Let me ground this in an example. If I’m dealing with an illness, I’m not hiding it from people just because I’m not talking about it. If I choose to share my illness, I’m probably not going to start by standing up in the middle of the town square and shouting loudly to everyone who could possibly hear that I’m ill. I may start by gathering my family and sharing in an intimate situation where I feel supported. I open up to them, make myself vulnerable, in exchange for support. This is privacy. I also have expectations about that social situation. I expect my family to respect the situation in which I shared something deeply personal. I _trust_ them to understand how far that information is supposed to be spread. Any one of them is capable of breaking my trust, telling someone against my wishes and expectations, but what’s at stake is the relationship. My agency, my power, in that situation does not stem from me locking my family in a closet after I told them something personal. It comes from the social expectation that they respect the context of the situation.

There are certain structural assumptions baked into this unmediated scenario. First, and most importantly, there is an assumption in everyday interactions that conversations are private-by-default, public through effort. In unmediated situations, publicity takes effort. We have to consciously tell other people what we hear. Shouting to the entire town square is a lot harder than telling just a few people. Even when we share in public places, there’s a huge difference between sitting in a cafe talking with a friend and screaming to the entire room. Sure, people can overhear us in the cafe. And they do. But that doesn’t mean that they’re in the conversation. Sociologist Erving Goffman noted that there’s a societal value of “civil inattention.” Even when we can overhear conversations, we generally try to not listen. Doing so is a way of indicating that we respect others’ space. This isn’t universal and people are always jumping into conversations that they’re not a part of. But all of the parties know that they’re “butting in.”

What’s different about the Internet is not about a radical shift in social norms. What’s different has to do with how the architecture shifts the balance of power in terms of visibility. In online public spaces, interactions are public-by-default, private-through-effort, the exact opposite of what we experience offline. There is no equivalent to the cafe where you can have a private conversation in public with a close friend without thinking about who might overhear. Your online conversations are easily overheard. And they’re often persistent, searchable, and easily spreadable. Online, we have to put effort into limiting how far information flows. We have to consciously act to curb visibility. This runs counter to every experience we’ve ever had in unmediated environments.

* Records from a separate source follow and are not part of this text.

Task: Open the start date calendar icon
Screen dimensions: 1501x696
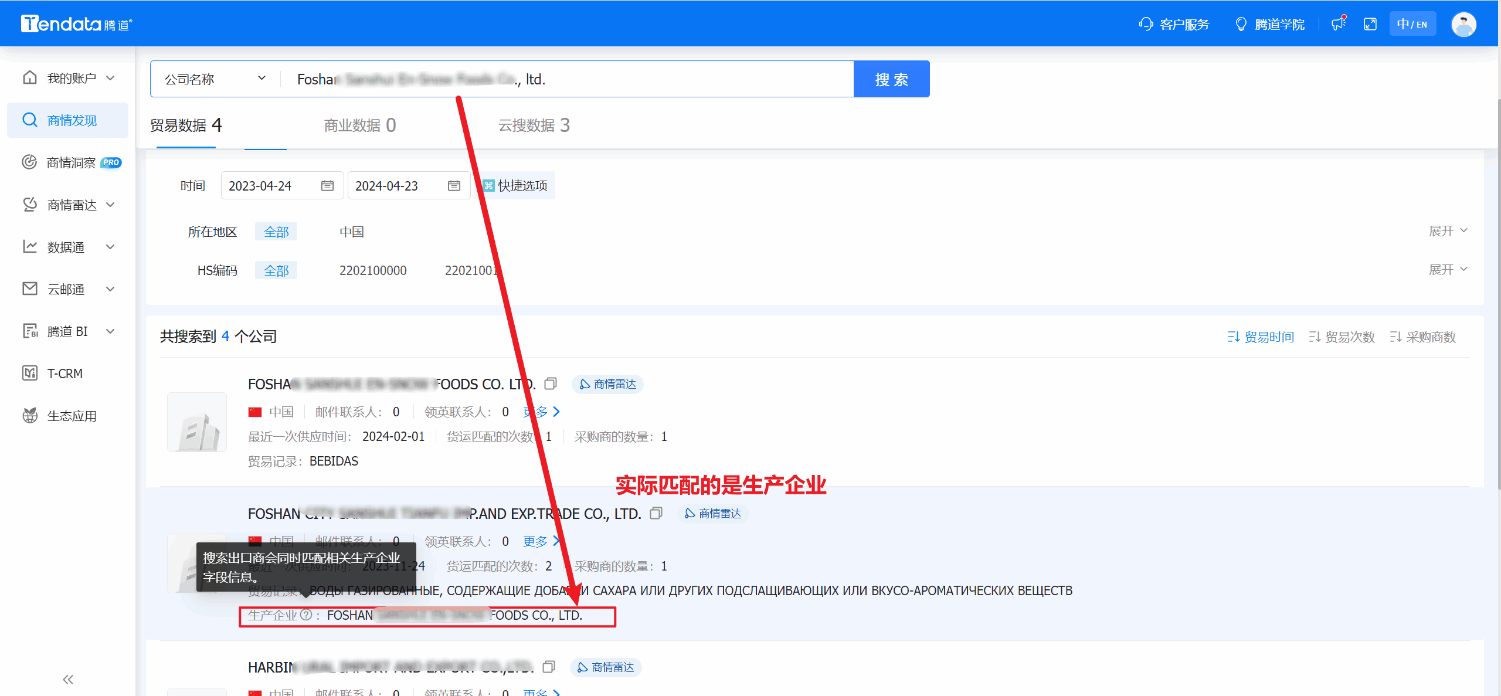Action: tap(327, 185)
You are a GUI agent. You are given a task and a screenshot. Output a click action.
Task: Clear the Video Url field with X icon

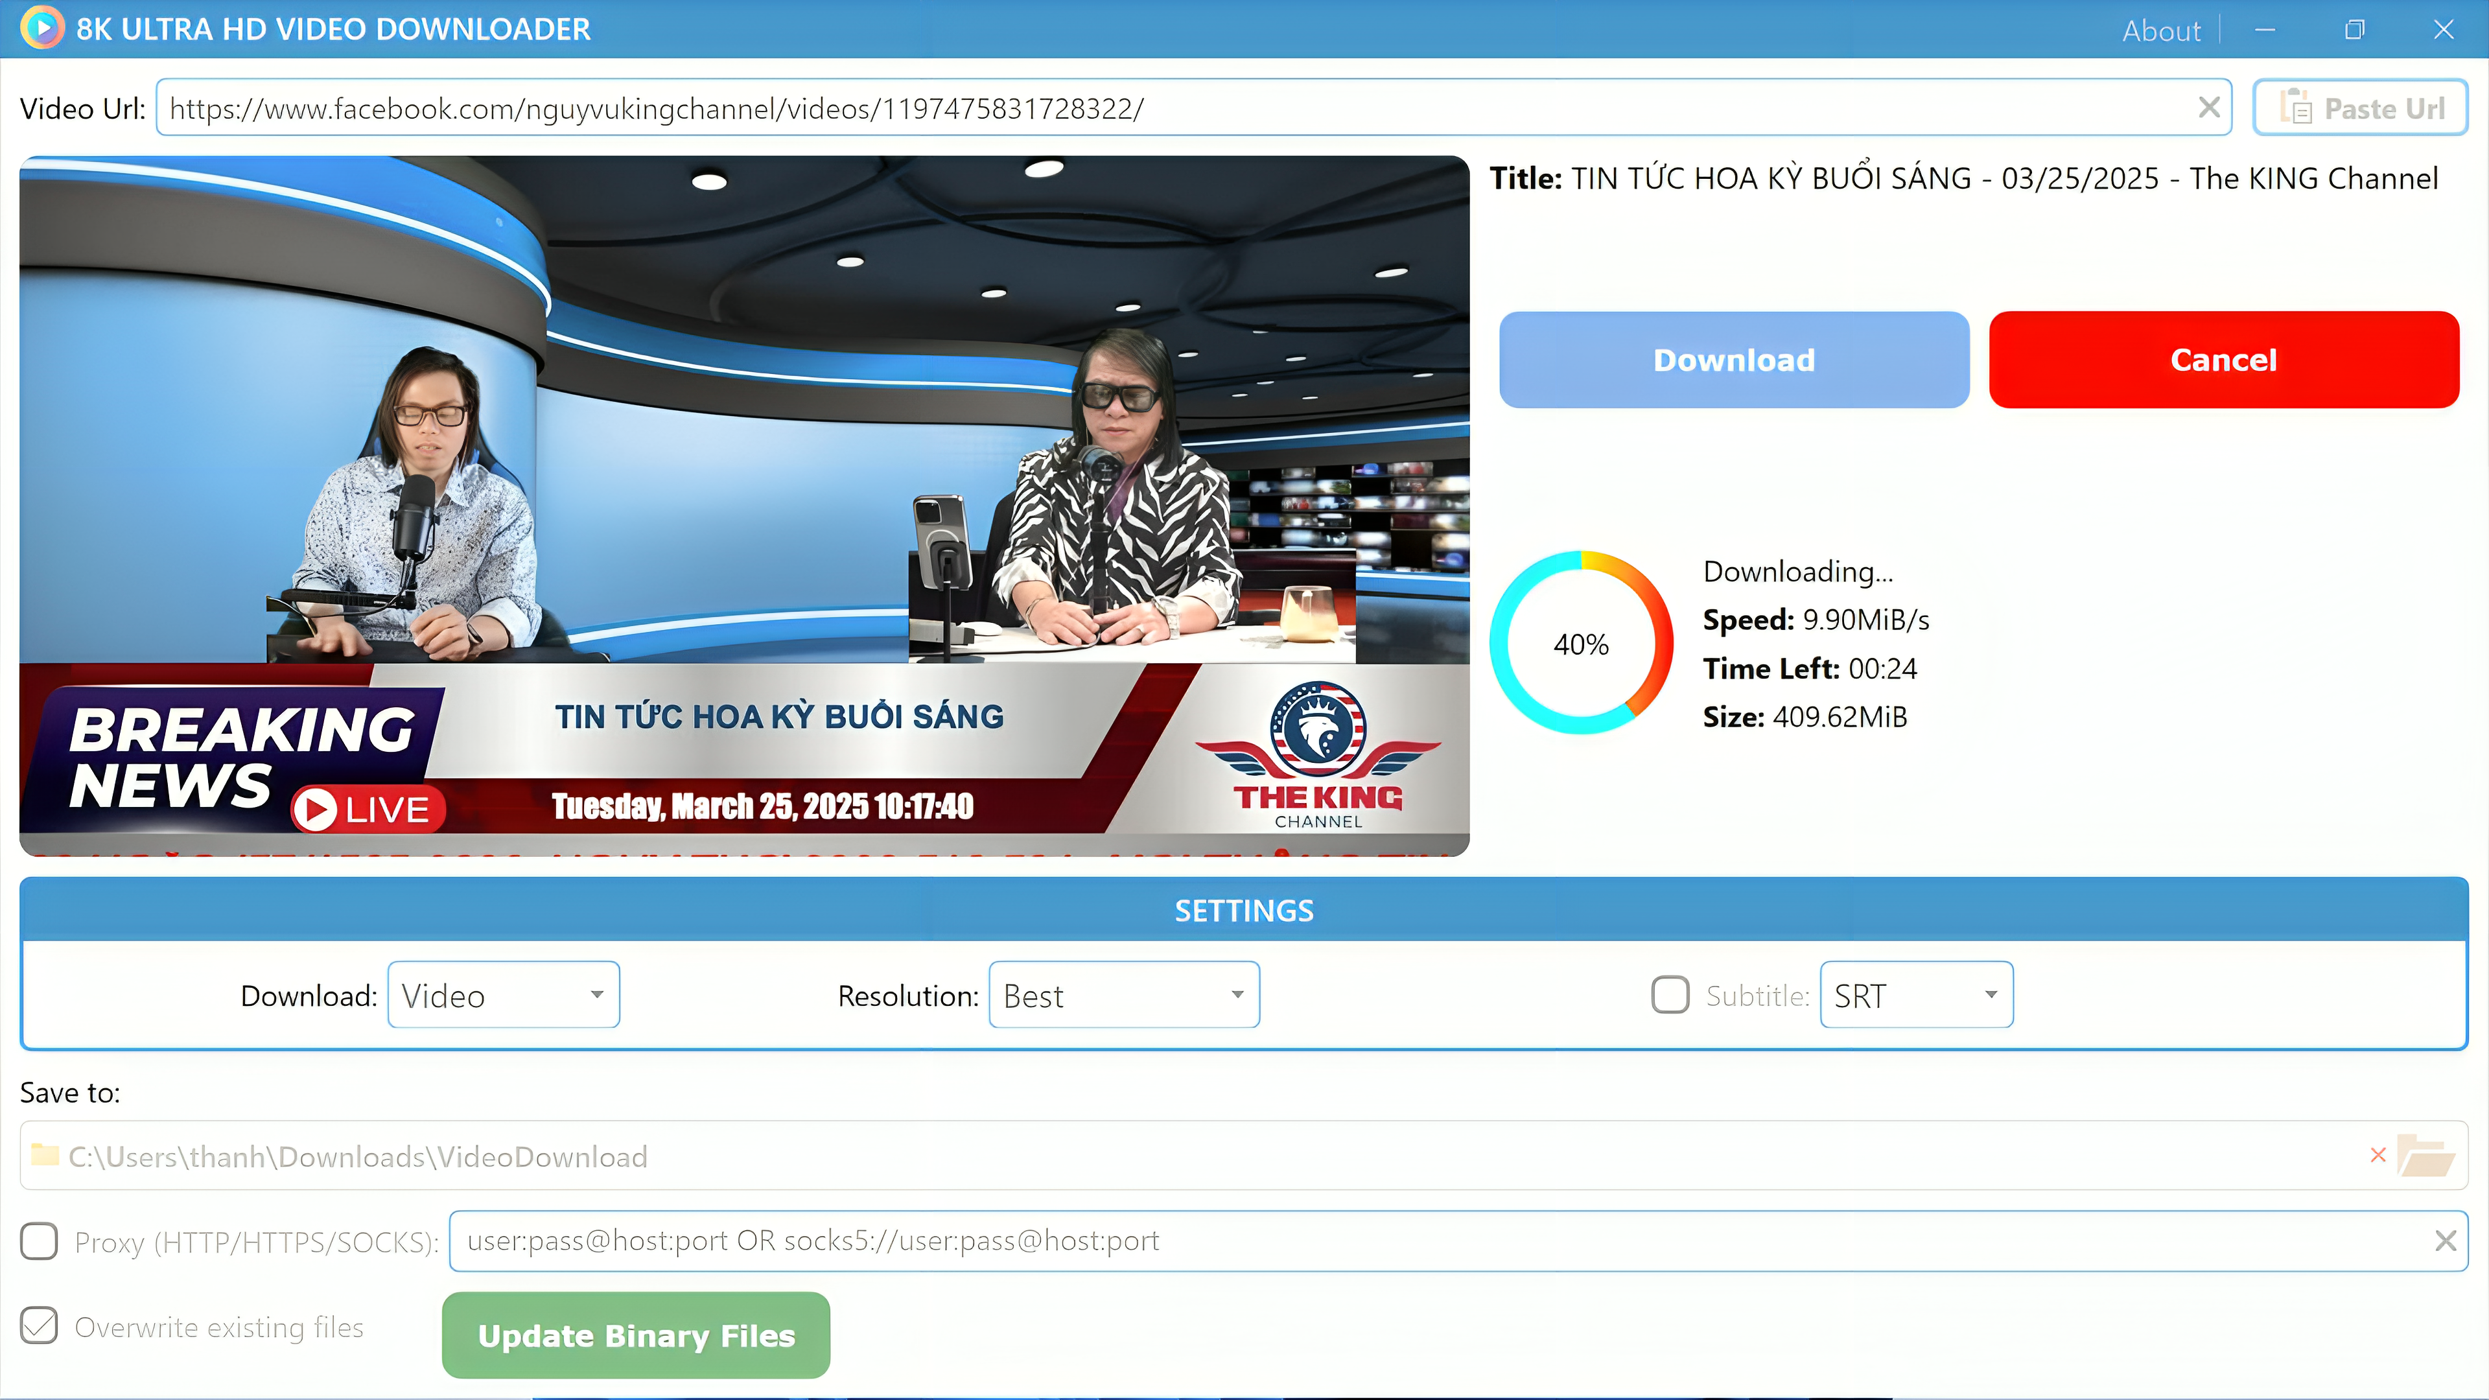2209,107
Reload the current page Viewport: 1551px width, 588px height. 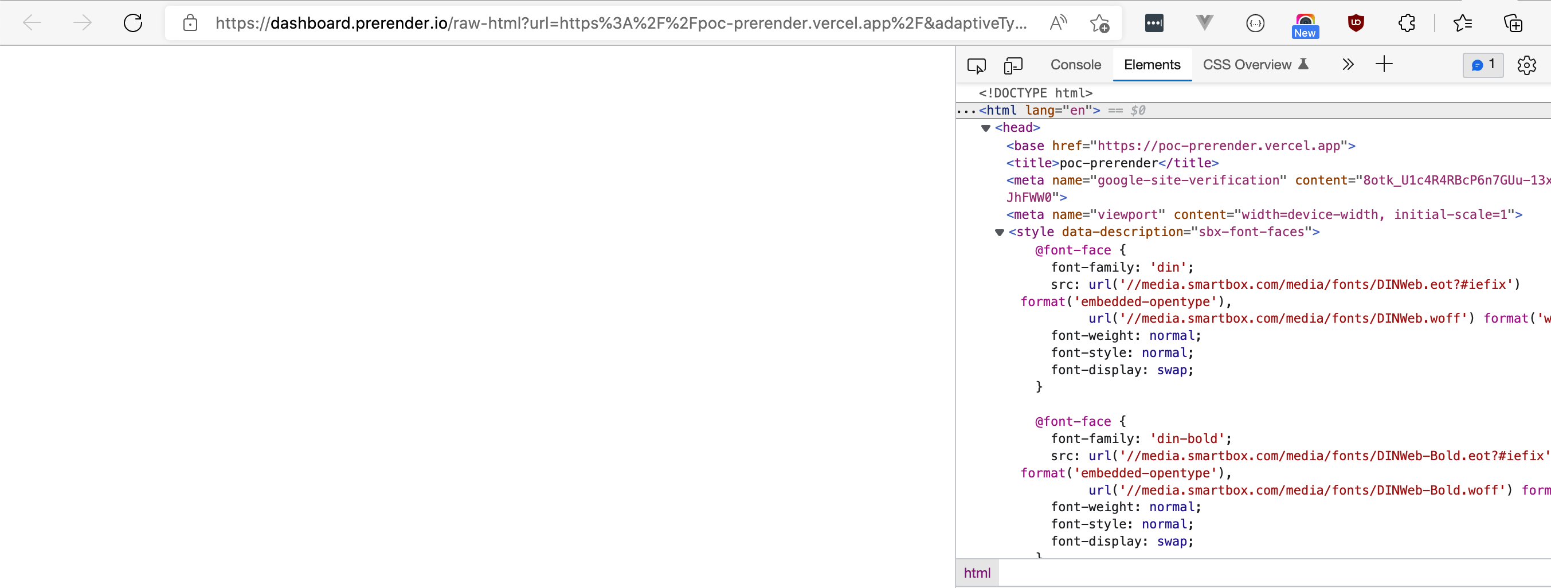click(134, 22)
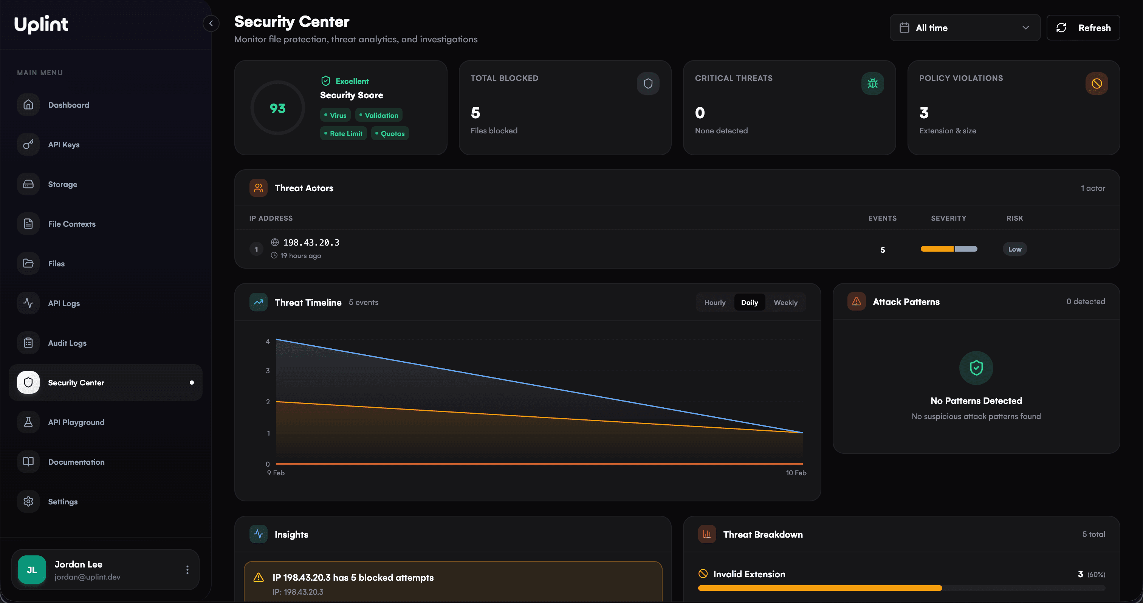Select the Audit Logs clipboard icon
The image size is (1143, 603).
pos(28,342)
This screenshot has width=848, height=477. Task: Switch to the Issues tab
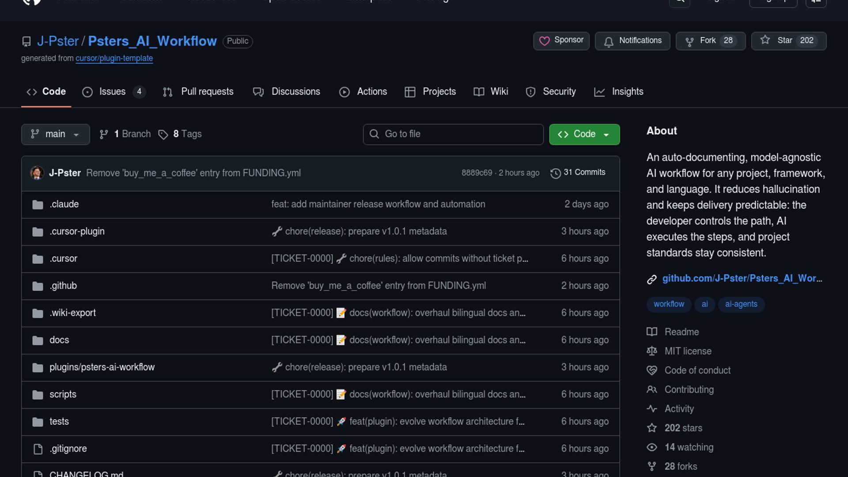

When people participate online, they don’t choose what to publicize. They choose what to limit others from seeing. Offline, it takes effort to get something to be seen. Online, it takes effort for things to NOT be seen. This is why it appears that more is public. Because there’s a lot of content out there that people don’t care enough about to lock down. I hear this from teens all the time. “Public by default, privacy when necessary.” Teens turn to private messages or texting or other forms of communication for intimate interactions, but they don’t care enough about certain information to put the effort into locking it down. But this isn’t because they don’t care about privacy. This is because they don’t think that what they’re saying really matters all that much to anyone. Just like you don’t care that your small talk during the conference breaks are overheard by anyone. Of course, teens aren’t aware of how their interactions in aggregate can be used to make serious assumptions about who they are, who they know, and what they might like in terms of advertising. Just like you don’t calculate who to talk to in the halls based on how a surveillance algorithm might interpret your social network.

I’d particularly recommend “Making Sense of Privacy and Publicity” and “Privacy and Publicity in the Context of Big Data“. As danah points out, social media conversations essentially *require* sharing personally identifying information. But it’s personally embarrassing information that people don’t want spread.